Similar processes were also done in determining the approximate area of Quezon City and compared with the known theoretical value of 165.3 sq. km. as seen in Figs. 10, 11, and 12. The high irregularity of the city figure resulted to a much more complex process of pixel cleaning and scaling.
Figure 10. A snip of the whole Quezon City through Google Maps
The image was cleaned and monochromatic bitmap image was obtained through the use of Microsoft Paint as seen in Fig. 11. The approximate areas were then calculated by incorporating the Green's theorem with the selected edge detection methods as seen in Fig. 12. The pixel counting method was also found to be highly accurate with only about 6.57% deviation (area = 176.16 sq.km.) from the expected value. The application of Green's theorem with Scilab Image detection was also found to be accurate with about 6.72% (area = 176.42 sq.km.), 6.84% (area = 176.60 sq.km.), and 6.73% (area = 176.42 sq.km.) deviations for the FFTDeriv, Log, and Prewitt methods, respectively. Upon varying the threshold magnitudes, the accuracy was not that improved except for the FFT Derivation method. But as we examined the resulted synthetic image for the edges, it was found out that the accuracy was just an artifact due to the deviation from the expected image. This can be observed in Table 2 and Fig. 12. Here we suggest that the obtained image from Google Maps might have accuracy issues with the known area of Quezon City. Similarly, the scaling factor given by Google Maps might also not be that accurate when applied to larger areas.
Figure 11. Pixel cleaning and scaling for the monochromatic bitmap image of the ehole Quezon City area

Figure 12. Varied synthetic images formed through the three most efficient edge detection methods namely, the FFT Derivation (top), Log (middle), and Prewitt (bottom) methods. Threshold values (right panes) for image detection was applied to obtain more accurate area approximations as compared to the non-threshold approximations (left panes).
Table 2. The obtained approximate area values for the areas of the CSRC building and Quezon City with corresponding percent deviations.

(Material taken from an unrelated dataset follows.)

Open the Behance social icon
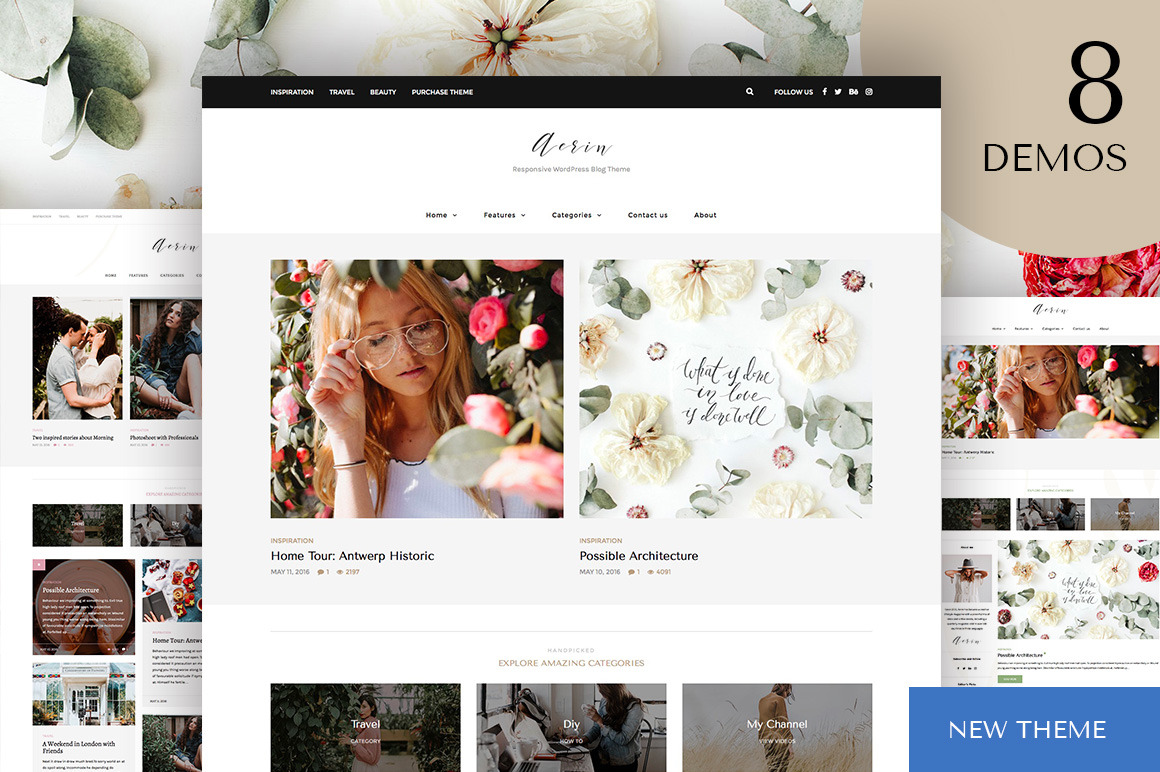The width and height of the screenshot is (1160, 772). 853,92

For the final part of the activity, ImageJ was used to determine the approximate area of a known flat object such as a school ID. Here, a scanned personal UP Diliman ID card as seen in Fig. 13 was analyzed in ImageJ for area approximation. The scanned object was then edited and aligned through Windows 10 Photoviewer and Editor for higher contrast that will be essential for edge detection (seen in Fig. 14). The said object was then varied in image sizes and their corresponding areas were then obtained and checked with the theoretical value of 8.84 sq.cm (note that the area is not of the whole ID card but of the red box for ease of use and efficiency).

Figure 13. Scanned personal UP Diliman Identification Card

Figure 14. Edited UP Diliman ID card for alignment, scaling, and better contrast for edge detection. The image was also varied in size to obtain the dependence of the approximated area with the image size.
The results show that ImageJ can be a reliable tool for area and length approximation with errors varying from about 0.1% to 2%. It was also observed that the deviations are proportional to the image size as seen in Table 3. But I believe that this trend is just an artifact due to resolution and accuracy of the box tool used in ImageJ.

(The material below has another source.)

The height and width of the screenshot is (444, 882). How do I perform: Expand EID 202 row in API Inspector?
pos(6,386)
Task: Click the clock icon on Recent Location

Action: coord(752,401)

Table 3. UP Diliman ID card approximate areas obtained through ImageJ with varying image size percentages and corresponding percent deviations. 

I would like to thank the Musni Family for my long weekend Subic trip which helped me clear off my mind and allow me to be more productive the succeeding days. I would also like to thank my Adviser Dr. Rene Batac for understanding and being patient with my sickness, coupled with the moral support and academic guidance he gives.

Lastly, I would like to rate myself a 12/10 for the very rigorous parts done in not only one segment but in all segments of this activity. The complexity of each step allowed me to appreciate more hardwork and time-management in dealing with academic, family, and extra-curricular work. God bless and see you in my next blog post!